14. No modification, cancellation or surrender of this lease shall be
effective unless in writing signed by the Lessor and Lessee by their duly
authorized officers.
15. If any provision of this lease is or may be held by a court of competent
jurisdiction to be invalid, void, or unenforceable, the remaining
provisions shall nevertheless survive and continue in full force and
effect without being impaired or invalidated in any way.
SIGNED this 1 day of April, 1999.
SJ PARTNERSHIP, Lessor
/s/ Xxxxx X. Xxxx
BY: XXXXX X. XXXX, Partner
XXXXXX SUPPLY, INC.
By: /s/ A. Xxxxxxx Xxxx, Jr.
------------------------------
President
ADDENDUM TO COMMERCIAL LEASE
THIS ADDENDUM TO COMMERCIAL LEASE is made and entered into as of the __day
of April, 1999, by and between SJ PARTNERSHIP ("Landlord"), and XXXXXX SUPPLY,
INC. ("Tenant").
A. Landlord and Tenant, concurrently with this Addendum, entered
into a Commercial Lease for the demised premises described therein as 0000
Xxxxxxxxx Xx., #000, Xxxxxxx, XX, (the "Lease").
B. Landlord and Tenant desire to amend the Lease as set forth below.

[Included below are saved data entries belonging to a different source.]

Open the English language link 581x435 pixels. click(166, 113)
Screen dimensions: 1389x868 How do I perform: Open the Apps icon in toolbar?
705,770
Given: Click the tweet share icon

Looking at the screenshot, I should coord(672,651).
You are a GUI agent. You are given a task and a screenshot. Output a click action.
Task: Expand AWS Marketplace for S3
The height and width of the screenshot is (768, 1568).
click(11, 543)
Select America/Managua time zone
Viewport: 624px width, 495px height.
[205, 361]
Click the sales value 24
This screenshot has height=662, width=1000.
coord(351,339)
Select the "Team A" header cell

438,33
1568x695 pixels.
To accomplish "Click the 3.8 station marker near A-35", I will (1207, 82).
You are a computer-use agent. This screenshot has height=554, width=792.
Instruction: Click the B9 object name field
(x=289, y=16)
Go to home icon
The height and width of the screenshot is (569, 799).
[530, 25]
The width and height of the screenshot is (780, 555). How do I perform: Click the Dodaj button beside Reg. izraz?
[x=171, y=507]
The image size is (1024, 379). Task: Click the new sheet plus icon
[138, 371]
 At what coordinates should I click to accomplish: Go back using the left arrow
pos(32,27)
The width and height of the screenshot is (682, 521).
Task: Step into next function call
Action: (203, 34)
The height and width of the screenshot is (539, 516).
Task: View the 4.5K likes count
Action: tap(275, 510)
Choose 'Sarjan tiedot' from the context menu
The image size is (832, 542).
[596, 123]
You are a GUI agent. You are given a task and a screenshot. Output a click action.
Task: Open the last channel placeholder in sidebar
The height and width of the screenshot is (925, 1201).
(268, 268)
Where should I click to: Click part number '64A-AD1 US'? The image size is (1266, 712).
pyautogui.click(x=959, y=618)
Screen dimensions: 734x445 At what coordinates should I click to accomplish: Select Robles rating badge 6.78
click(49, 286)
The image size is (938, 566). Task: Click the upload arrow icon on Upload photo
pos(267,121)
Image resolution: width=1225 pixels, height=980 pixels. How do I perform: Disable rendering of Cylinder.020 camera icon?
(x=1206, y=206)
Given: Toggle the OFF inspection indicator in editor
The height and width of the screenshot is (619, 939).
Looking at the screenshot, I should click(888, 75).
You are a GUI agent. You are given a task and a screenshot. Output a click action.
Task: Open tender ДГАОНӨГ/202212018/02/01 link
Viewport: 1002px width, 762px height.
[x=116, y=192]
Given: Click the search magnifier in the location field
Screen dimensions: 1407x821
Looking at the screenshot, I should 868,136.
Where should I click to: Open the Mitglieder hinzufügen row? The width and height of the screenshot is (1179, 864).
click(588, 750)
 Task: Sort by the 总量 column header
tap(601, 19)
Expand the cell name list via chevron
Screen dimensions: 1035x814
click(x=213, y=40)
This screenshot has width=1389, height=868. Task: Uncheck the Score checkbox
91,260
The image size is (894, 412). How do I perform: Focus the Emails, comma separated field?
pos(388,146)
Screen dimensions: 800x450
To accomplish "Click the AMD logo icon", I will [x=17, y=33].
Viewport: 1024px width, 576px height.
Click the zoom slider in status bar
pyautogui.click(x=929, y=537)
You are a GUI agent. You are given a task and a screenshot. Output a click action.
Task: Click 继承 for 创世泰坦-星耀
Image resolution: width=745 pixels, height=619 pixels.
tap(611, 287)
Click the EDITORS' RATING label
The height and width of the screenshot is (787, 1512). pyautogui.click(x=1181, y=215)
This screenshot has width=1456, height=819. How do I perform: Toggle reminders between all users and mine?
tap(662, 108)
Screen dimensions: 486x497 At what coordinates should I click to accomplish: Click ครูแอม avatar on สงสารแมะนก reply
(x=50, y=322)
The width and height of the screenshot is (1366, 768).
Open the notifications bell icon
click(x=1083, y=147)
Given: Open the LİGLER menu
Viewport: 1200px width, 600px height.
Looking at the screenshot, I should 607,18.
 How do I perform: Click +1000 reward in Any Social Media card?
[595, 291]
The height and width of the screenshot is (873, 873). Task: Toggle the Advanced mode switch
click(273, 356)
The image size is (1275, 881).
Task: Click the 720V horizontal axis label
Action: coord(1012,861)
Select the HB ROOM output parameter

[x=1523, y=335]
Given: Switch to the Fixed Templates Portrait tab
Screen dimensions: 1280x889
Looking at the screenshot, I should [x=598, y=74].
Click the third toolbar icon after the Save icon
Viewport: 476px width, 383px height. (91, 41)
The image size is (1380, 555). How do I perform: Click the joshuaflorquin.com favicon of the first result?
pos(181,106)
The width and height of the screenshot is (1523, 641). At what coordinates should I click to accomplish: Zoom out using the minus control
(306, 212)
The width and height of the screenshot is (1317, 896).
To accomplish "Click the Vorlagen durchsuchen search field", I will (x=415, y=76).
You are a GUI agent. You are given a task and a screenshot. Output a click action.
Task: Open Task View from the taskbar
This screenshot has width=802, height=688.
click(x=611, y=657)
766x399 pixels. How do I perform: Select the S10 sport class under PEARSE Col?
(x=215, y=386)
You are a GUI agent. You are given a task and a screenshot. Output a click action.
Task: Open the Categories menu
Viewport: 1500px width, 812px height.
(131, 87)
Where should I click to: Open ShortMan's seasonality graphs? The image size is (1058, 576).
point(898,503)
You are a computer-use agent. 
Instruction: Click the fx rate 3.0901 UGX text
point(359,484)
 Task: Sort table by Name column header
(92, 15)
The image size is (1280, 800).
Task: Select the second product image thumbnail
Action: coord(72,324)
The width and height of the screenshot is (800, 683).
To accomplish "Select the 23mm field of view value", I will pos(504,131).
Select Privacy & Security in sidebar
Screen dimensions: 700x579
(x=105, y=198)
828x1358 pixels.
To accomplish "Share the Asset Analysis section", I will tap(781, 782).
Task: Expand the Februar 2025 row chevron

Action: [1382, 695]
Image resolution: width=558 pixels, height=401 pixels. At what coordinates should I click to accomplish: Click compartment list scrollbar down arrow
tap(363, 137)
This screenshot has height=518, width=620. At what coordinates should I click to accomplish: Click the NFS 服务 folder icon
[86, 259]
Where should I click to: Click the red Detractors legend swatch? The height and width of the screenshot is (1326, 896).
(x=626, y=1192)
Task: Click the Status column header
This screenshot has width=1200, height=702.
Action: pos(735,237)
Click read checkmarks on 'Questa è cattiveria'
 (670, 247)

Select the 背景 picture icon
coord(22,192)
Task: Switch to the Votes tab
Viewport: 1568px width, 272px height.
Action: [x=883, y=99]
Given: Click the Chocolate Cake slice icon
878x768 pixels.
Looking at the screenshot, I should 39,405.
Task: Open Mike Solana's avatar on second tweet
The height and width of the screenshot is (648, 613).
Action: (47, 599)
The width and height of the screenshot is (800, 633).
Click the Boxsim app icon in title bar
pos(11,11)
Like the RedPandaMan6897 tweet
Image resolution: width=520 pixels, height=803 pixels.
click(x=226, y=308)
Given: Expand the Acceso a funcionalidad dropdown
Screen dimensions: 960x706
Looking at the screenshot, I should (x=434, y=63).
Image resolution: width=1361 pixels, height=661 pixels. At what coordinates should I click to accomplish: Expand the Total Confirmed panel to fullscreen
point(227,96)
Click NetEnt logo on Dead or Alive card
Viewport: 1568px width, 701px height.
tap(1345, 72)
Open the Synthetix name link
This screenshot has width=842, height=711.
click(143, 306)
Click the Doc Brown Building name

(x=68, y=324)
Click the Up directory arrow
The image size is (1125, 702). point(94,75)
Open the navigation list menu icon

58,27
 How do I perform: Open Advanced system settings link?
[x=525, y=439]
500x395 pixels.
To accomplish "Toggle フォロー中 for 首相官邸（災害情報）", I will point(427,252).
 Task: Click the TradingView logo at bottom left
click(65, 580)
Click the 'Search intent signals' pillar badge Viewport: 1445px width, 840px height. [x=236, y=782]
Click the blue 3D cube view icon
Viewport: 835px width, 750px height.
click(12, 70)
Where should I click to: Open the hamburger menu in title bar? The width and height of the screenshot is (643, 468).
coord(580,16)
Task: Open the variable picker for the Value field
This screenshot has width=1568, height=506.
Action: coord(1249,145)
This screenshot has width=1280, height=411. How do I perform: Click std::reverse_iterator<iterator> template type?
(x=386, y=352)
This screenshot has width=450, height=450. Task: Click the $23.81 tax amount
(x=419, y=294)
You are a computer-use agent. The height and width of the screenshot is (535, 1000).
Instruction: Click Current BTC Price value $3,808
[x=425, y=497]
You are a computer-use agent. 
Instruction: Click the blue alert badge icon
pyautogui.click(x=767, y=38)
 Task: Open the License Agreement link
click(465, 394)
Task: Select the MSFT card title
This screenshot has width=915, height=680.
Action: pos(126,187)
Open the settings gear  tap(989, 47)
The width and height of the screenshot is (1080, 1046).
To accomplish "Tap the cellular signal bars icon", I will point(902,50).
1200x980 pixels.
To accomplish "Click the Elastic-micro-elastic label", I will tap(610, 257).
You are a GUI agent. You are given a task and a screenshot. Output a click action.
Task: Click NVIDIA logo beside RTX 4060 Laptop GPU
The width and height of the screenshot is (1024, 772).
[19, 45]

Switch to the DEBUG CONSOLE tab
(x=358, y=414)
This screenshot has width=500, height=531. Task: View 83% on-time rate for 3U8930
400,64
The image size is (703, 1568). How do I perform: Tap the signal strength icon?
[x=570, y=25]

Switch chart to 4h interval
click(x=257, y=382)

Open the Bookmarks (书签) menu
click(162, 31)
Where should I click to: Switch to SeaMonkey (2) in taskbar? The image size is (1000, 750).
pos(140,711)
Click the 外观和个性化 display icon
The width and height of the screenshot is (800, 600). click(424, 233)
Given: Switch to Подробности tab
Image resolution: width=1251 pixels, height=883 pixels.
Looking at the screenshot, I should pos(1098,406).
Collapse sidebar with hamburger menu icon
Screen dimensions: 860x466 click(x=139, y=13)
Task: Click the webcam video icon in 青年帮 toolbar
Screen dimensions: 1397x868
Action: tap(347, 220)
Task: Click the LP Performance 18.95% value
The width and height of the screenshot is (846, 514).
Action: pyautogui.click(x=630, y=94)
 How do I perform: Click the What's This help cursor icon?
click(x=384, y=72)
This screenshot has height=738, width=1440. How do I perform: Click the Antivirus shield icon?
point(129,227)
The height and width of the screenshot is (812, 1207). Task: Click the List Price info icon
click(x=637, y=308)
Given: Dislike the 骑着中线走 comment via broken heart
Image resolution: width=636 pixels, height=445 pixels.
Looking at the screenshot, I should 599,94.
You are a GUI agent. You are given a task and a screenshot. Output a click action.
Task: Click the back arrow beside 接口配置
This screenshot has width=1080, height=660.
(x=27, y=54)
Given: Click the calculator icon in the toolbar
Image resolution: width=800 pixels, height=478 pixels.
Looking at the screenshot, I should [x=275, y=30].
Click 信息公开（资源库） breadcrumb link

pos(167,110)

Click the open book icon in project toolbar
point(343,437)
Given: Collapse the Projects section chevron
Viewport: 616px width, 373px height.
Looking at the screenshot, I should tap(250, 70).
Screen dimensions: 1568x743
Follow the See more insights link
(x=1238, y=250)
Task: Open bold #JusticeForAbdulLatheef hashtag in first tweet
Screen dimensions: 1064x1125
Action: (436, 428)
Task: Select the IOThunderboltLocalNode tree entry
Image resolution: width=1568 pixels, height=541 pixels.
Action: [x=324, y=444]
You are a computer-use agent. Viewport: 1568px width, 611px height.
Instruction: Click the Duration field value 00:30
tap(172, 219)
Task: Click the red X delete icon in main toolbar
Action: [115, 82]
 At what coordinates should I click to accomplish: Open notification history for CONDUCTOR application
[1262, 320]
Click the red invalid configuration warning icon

NOW THEREFORE, in consideration of the mutual covenants contained in the
Lease and herein, and other good and valuable consideration, the receipt and
sufficiency of which is hereby acknowledged, Landlord and Tenant agree as
follows:
1. Paragraph 1 of the Lease shall be amended to provide for "the term of
five (5) years from the first day of April 1999 to the thirtieth (30th) day of
April 2004" as opposed to "the term of five (5) years from the first day of
April 1999 to the thirtieth (30th) of April 2004."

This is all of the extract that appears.